Acende um cigarro e o fumo chega-me diretamente aos olhos.
— Vão ao casamento da filha dos Ferguson?
Fico surpreendida com a pergunta.
— Sim — respondo laconicamente.
Põe o cigarro na boca com esses dedos de unhas compridas, manchadas de nicotina.
— Então vemo-nos lá.
O que é que me incomoda neste homem? Não é o seu aspeto.

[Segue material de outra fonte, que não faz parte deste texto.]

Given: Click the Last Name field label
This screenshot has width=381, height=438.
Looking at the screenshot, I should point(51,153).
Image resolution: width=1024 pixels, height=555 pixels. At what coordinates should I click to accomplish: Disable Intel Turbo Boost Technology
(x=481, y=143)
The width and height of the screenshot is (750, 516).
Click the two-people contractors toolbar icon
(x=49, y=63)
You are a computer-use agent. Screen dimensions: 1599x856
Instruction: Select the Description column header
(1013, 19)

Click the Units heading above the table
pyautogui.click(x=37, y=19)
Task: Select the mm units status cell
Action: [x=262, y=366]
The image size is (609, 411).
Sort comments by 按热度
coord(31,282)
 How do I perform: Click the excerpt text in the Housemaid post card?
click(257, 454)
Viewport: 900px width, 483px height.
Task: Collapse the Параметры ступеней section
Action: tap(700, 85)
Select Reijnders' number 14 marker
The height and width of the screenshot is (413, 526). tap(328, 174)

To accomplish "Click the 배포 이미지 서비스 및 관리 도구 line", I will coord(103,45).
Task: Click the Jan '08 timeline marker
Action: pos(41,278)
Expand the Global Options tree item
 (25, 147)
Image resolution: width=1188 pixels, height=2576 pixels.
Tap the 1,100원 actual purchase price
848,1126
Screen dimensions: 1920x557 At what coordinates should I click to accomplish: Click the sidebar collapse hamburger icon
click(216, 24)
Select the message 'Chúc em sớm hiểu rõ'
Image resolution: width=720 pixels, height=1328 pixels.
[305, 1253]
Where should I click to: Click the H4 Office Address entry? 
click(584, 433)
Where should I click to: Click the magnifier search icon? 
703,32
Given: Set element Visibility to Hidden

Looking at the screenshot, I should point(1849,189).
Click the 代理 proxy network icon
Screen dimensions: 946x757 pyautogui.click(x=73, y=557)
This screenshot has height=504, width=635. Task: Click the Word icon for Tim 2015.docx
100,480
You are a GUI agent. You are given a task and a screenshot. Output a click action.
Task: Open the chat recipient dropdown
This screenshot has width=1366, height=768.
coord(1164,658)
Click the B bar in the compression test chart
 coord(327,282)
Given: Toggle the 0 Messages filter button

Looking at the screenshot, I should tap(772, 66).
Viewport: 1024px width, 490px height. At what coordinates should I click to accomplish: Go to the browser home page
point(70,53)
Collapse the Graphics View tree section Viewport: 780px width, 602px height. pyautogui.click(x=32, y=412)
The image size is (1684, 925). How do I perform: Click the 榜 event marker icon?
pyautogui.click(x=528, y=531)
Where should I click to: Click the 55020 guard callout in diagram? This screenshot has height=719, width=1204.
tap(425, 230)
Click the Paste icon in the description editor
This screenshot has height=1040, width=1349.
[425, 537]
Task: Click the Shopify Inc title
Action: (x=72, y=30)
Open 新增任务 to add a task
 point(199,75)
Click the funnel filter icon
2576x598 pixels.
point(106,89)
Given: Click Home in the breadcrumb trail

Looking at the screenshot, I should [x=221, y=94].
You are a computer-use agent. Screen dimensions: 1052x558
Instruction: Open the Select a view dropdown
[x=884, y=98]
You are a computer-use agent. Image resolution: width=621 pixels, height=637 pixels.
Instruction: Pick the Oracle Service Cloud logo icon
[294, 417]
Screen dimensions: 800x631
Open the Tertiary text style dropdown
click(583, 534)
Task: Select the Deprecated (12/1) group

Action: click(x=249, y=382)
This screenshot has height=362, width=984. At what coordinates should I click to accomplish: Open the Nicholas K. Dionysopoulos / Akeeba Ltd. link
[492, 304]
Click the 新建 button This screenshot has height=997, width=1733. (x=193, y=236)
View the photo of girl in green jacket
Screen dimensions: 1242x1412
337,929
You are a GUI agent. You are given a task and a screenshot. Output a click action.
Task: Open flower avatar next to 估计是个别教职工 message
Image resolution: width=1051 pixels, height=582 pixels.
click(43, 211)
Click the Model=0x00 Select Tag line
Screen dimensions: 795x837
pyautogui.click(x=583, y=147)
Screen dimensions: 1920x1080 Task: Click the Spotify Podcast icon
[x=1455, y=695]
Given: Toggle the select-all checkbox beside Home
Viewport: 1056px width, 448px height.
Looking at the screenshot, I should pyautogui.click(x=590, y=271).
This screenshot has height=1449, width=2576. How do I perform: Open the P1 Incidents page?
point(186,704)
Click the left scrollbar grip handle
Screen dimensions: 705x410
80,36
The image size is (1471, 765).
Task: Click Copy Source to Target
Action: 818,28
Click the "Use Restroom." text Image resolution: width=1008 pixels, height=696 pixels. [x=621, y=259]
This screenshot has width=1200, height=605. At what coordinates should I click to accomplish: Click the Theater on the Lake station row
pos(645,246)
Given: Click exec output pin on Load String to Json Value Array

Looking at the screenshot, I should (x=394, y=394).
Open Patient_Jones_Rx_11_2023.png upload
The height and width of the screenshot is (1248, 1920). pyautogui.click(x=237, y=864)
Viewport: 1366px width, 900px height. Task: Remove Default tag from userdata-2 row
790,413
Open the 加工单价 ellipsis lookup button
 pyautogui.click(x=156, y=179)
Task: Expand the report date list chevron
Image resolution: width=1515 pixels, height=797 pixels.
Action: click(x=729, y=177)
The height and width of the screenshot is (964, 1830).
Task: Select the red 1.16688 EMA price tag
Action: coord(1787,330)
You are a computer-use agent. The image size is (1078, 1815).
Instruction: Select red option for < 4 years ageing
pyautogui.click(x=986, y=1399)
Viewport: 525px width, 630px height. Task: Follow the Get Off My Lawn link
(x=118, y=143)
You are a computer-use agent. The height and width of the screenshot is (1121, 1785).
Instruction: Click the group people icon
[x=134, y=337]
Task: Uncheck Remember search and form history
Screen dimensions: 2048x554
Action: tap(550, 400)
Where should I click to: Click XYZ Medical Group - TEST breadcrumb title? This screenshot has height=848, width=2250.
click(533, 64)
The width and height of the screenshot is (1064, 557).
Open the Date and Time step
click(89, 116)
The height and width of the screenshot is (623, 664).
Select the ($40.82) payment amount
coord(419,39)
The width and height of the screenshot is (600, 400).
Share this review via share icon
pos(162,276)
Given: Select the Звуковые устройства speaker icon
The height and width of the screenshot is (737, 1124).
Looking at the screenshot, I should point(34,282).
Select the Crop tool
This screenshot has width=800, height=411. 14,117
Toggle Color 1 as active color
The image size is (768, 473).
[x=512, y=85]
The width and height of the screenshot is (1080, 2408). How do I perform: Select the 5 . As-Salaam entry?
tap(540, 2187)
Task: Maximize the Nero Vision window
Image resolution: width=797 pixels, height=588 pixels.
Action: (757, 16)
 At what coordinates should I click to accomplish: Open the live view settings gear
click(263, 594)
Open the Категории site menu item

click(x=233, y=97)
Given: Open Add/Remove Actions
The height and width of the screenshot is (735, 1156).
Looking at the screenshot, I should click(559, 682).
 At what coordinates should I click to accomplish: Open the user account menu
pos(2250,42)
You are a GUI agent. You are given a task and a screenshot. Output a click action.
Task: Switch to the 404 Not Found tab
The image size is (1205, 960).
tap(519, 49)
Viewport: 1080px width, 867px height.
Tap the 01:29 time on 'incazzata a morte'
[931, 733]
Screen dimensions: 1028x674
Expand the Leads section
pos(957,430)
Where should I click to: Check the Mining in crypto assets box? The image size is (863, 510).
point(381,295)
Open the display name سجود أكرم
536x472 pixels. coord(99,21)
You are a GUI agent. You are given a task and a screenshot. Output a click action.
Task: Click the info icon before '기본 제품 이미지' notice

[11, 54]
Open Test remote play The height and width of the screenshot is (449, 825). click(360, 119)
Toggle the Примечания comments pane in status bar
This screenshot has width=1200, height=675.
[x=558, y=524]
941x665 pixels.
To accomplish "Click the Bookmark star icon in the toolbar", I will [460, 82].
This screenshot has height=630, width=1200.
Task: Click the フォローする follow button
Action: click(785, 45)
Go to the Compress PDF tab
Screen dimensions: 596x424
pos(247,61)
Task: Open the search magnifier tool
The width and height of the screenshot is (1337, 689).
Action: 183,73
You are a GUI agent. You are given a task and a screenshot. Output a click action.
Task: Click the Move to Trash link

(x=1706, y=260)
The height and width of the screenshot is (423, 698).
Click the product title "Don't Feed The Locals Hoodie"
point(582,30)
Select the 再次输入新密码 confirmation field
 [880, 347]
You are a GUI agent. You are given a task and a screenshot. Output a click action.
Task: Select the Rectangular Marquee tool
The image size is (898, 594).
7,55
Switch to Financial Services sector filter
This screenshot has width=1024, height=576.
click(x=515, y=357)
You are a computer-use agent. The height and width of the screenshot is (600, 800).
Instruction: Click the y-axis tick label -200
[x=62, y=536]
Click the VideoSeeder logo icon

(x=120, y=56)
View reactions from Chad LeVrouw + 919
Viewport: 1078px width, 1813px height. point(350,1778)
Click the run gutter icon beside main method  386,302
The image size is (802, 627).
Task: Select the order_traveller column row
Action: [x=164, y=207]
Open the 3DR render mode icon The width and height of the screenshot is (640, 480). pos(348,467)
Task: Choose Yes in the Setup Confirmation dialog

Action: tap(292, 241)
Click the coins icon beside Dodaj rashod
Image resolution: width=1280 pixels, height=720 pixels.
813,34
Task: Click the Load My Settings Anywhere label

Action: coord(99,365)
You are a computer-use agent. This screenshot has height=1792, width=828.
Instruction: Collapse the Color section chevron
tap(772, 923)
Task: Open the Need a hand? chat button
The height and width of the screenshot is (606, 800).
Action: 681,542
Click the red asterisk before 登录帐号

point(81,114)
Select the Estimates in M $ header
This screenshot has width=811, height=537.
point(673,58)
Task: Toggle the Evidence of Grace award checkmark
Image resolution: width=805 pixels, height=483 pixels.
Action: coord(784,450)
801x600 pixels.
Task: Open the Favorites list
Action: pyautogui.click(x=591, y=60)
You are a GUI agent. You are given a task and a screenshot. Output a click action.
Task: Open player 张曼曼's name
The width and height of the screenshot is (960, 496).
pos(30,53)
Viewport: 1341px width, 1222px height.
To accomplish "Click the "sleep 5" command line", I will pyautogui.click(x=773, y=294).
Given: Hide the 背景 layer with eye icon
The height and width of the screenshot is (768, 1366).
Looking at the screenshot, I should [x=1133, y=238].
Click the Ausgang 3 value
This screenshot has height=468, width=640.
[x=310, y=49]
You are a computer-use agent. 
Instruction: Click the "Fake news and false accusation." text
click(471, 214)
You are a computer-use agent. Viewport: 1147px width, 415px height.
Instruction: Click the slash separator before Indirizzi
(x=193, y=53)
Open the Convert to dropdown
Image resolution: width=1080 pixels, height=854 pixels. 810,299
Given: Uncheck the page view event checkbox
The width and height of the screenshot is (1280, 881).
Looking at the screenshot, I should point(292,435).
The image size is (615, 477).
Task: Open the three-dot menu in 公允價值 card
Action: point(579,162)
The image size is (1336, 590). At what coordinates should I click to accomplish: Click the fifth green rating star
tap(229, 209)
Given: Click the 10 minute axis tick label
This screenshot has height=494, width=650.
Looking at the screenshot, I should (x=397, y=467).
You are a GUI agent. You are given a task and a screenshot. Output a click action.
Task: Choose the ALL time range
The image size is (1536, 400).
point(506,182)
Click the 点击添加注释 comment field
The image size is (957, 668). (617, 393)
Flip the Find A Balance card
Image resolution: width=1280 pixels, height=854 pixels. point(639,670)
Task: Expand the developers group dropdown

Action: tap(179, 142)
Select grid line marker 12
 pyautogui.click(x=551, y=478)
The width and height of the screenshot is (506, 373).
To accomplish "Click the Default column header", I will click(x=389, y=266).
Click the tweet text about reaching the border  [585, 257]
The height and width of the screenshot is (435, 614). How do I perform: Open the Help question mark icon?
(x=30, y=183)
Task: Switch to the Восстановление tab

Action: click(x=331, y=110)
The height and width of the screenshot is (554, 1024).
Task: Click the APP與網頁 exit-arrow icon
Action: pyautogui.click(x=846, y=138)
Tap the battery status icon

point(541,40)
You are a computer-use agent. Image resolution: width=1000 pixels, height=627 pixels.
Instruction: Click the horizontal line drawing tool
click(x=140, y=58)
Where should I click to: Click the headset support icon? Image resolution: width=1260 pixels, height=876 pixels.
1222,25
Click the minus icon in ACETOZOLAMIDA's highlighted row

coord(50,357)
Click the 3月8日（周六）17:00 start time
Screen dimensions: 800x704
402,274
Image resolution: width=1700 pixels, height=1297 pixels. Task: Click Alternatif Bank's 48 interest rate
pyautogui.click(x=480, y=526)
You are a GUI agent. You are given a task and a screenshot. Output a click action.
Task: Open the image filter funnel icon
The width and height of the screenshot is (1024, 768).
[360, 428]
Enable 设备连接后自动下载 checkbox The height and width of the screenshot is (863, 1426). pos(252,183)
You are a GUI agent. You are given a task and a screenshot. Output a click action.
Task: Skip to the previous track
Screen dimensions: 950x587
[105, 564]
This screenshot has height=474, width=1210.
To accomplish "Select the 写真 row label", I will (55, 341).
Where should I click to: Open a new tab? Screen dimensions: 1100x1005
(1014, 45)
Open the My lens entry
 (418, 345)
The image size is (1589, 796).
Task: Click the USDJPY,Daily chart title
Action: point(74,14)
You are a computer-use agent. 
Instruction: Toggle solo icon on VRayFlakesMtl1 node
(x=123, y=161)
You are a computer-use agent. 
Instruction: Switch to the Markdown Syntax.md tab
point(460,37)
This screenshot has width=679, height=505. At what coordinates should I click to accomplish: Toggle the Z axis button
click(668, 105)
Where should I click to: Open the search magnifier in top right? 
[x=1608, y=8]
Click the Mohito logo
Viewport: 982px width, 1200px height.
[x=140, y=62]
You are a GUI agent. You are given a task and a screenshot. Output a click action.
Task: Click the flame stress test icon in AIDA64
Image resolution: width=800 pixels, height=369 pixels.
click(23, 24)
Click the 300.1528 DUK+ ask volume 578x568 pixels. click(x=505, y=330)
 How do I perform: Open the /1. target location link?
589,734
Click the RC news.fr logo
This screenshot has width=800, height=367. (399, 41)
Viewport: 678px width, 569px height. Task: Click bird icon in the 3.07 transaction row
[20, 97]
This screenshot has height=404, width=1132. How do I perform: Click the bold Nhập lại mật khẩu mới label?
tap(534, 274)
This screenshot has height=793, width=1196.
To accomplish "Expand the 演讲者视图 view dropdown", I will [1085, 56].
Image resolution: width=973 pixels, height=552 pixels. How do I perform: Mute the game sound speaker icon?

Não só. Nem a sua conversa. É culto, educado, agradável. Imagino que a minha aversão tenha que ver com Elsinor Park e com a forma como senti que eu era demasiado jovem e não estava à altura. Cada vez que voltava a encontrar-me com Owen Lawson sentia-me assim. Estranhamente excluída. De alguma coisa. Não sei de quê. Talvez do leito no qual Frances e James se encontravam às escondidas enquanto eu só lhe podia ler livros. Enfim. Assim era. Absurdo, eu sei. Mas também inevitável.
— Rose? Rose Cosway?
Há um homem à minha frente. Demoro uns segundos a reconhecê-lo.
— Elliott — murmuro contrariada quando reconheço o seu desagradável sorriso. — O que estás a fazer em Paris?
Dá-se conta de que não fico nada contente por o ver.
— Vim com a minha noiva. A Sarah não te disse nada? Estiveste com ela em Deauville…
— Não — respondo educadamente. — Não sabia de nada.
— Gostava que a conhecesses.
Sigo-o, tentando não parecer muito antipática. Há uma rapariga muito jovem sentada numa mesa para dois. Não parece estar muito divertida.
— Florence, tenho o prazer de te apresentar Rose Cosway.
A rapariga levanta-se e esboça um tímido sorriso.
— Somos quase parentes — acrescenta Elliott olhando para mim —, não é?
Aperto a mão da sua noiva. Quase parentes… O que é que queres dizer com isso, Elliott?
Não me quero sentar com eles. Explico-lhe que tenho outro compromisso, que estou com uns amigos na mesa do fundo. Elliott e Florence viram-se para lá. Dick Parker levantou-se, com o seu copo na mão, e diz alguma coisa que deve ser muito engraçada, porque desatam todos às gargalhadas.
— Escritores americanos, sabes como é — digo a Elliott de forma perversa. — O teu irmão ia gostar deste ambiente.
O dedo na ferida. Quase parentes, não é isso…?
Despedimo-nos até ao dia do casamento.
— Já agora — comenta-me como quem não quer a coisa, mas com interesse —, o duque de Ashford também vai lá estar, já sabes?
— Sim — respondo com um considerável sangue-frio. — Alguém me disse, não me lembro bem de quem. Vai ser um acontecimento memorável, sem dúvida. Fico contente pela Sarah e pelo Charles; já sabes que gosto muito deles.
Elliott não tem tempo de responder porque me despeço da sua noiva com uma leve inclinação de cabeça e deixo-o a falar sozinho.
Na minha mesa a festa continua. Eu estou profundamente alterada.
Olho para todos. Um por um.
Nessa noite, assim que chego a casa, escrevo a Roger para lhe dizer que depois do casamento vou para a Itália.